Spyware, viruses, & security forum: NEWS - March 12, 2012

Well, we hope you've all been good boys and girls lately: porn site Digital Playground has been hacked by a new hacktivist group, which says it's stolen the financial and personal details of tens of thousands of customers.

Digital Playground's website is managed and run by Canadian firm Manwin, which took it down for several hours as a result.

The new group, The Consortium, describes the company's security as 'a joke'. It claims it's accessed the credit card numbers, names, CCV numbers, and expiration dates for 40,000 users of the site, as well as the e-mail addresses, usernames, and passwords of 72,000 users.

The card numbers, card expiration date, cvv and all customer billing address and contact info were in plain text, they say.

"We did not set out to destroy them but they made it too enticing to resist," it says in a statement. "So now our humble crew leave lulz and mayhem in our path."

Continued: http://www.tgdaily.com/security-features/62019-porn-site-hacked-by-new-group

Also:
Porn site Digital Playground hacked, hackers say "too enticing to resist"
Digital Playground porn passwords exposed by hackers
Porn site breached in hack attack

In order for a Facebook survey scam to be successful, it has to make users do two things: propagate the scam further by "endorsing" it and complete at least one survey.

Even though there are always users who fall for the most basic scams, most of them learn fast and scammers have to constantly think of new lures and new ways of making the victims inadvertently spread the offending links.

In a survey scam recently spotted by BitDefender, the scammers have decided to trick the victims into promoting it by using a bogus CAPTCHA test.

The lure is a common one: "PHOTO! Girl accidentally sends dad SMS about her FIRST time! (This is the funniest thing ever!)"

In order to see what it's all about, the victims are asked to verify their identity by solving a CAPTCHA: [Screenshot]

Continued : http://www.net-security.org/secworld.php?id=12575

"Is the president really calling you at home? Probably not."

Most people have faith that the information that they see on their Caller ID is real.

If the Caller ID reads "MICROSOFT SUPPORT - 1-800-555-1212" or something similar, then most people would tend to believe that the person on the other end of the line is really from Microsoft. A lot of people don't realize that scammers are using Voice Over IP technology and other tricks to fake or "spoof" Caller ID information.

Scammers use Caller ID spoofing to help make their scams seem more believable.

How do scammers spoof their Caller ID information?

There are several ways in which scammers spoof Caller ID information. One of the most popular ways that scammers spoof their Caller ID is through the use of special internet-based caller ID spoofing service providers. These spoofing services can be purchased cheaply and are often sold as a re-loadable calling card.

The typical Caller ID spoof works like this:

Continued : http://netsecurity.about.com/od/securityadvisorie1/a/Caller-Id-Spoofing.htm

From the Symantec Security Response Blog:

It takes time and dedication for cybercriminals to be able to place their mobile malware somewhere on the Internet that will result in a high number of downloads.
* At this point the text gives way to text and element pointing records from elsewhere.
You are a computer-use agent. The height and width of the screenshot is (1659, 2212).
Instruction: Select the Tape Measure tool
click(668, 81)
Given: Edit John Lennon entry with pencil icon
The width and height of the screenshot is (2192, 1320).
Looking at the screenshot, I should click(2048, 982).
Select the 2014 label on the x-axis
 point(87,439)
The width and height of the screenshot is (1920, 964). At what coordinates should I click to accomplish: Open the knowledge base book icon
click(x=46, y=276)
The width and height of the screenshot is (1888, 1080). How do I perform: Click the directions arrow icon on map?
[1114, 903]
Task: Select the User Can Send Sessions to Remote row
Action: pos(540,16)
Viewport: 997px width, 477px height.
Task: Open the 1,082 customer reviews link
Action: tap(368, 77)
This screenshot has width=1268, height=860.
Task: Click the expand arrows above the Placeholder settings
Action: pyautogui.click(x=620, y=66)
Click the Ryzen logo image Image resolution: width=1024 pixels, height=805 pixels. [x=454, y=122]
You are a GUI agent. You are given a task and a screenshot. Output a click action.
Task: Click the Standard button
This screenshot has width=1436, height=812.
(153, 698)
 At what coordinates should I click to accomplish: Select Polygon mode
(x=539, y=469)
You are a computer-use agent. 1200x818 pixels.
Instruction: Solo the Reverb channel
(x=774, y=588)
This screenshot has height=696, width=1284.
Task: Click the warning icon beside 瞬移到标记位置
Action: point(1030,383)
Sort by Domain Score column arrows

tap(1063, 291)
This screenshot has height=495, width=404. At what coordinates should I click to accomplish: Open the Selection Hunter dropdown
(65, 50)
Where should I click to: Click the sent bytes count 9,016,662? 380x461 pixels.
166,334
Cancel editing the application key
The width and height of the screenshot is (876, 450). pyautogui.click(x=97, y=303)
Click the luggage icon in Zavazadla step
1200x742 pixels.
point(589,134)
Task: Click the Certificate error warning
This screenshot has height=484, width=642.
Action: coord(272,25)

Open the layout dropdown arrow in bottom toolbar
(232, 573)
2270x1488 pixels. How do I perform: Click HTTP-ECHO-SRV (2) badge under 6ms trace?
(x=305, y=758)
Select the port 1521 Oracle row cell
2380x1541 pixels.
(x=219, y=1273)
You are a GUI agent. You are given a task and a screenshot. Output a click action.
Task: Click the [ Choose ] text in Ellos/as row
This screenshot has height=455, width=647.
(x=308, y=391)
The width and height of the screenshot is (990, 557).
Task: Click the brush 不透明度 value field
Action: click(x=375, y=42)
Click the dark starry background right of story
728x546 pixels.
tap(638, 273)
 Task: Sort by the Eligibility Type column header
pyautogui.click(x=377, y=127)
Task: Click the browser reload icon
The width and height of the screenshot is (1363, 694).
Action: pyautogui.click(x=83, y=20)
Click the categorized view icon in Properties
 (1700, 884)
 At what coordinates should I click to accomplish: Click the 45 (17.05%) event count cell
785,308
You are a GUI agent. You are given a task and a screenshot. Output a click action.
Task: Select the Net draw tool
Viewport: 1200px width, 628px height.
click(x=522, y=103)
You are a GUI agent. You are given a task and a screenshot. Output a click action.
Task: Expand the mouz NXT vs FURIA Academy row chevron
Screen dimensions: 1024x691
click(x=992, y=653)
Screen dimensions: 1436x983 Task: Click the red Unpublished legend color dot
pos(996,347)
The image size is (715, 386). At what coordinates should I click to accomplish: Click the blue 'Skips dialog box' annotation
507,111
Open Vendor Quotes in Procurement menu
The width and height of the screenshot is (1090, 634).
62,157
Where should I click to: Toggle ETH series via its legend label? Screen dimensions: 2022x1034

Target locations for cybercriminals include the official apps market, third-party markets, and even fake app markets. Other locations may include websites that are designed to specifically host a particular malware or serve a variety of malware masquerading as authentic apps.

However, the cybercriminals also need to carry out some advertising in order to direct traffic to wherever the malware resides. Some use forums to add comments with malicious links, while others use search engine optimization (SEO) to list malicious sites at the top of search results. Tweets are also used to lure mobile users to the malicious sites. In fact, we have noticed that tweeting is proving a popular method used to direct users to the infamous Android.Opfake malware.

Users can potentially end up infecting their mobile devices with Android.Opfake by searching for tweets on subjects such as software, mobile devices, pornography, or even dieting topics to name a few. Android.Opfake is not hosted on the Android Market (Play Store) and these tweets lead to malicious websites developed for the Opfake application. These tweets typically contain short URLs and the message is mainly in Russian with some English terms included. Once the user visits the site, they are prompted to install the malicious application. ..

Continued : http://www.symantec.com/connect/blogs/attempts-spread-mobile-malware-tweets

.. Requests

Another scam is causing panic among Facebook customers. This time the false message claims that if a user clicks No when he's asked if he knows the person that sent a friend request, the latter will be banned from performing basic operations for up to 30 days and maybe even permanently.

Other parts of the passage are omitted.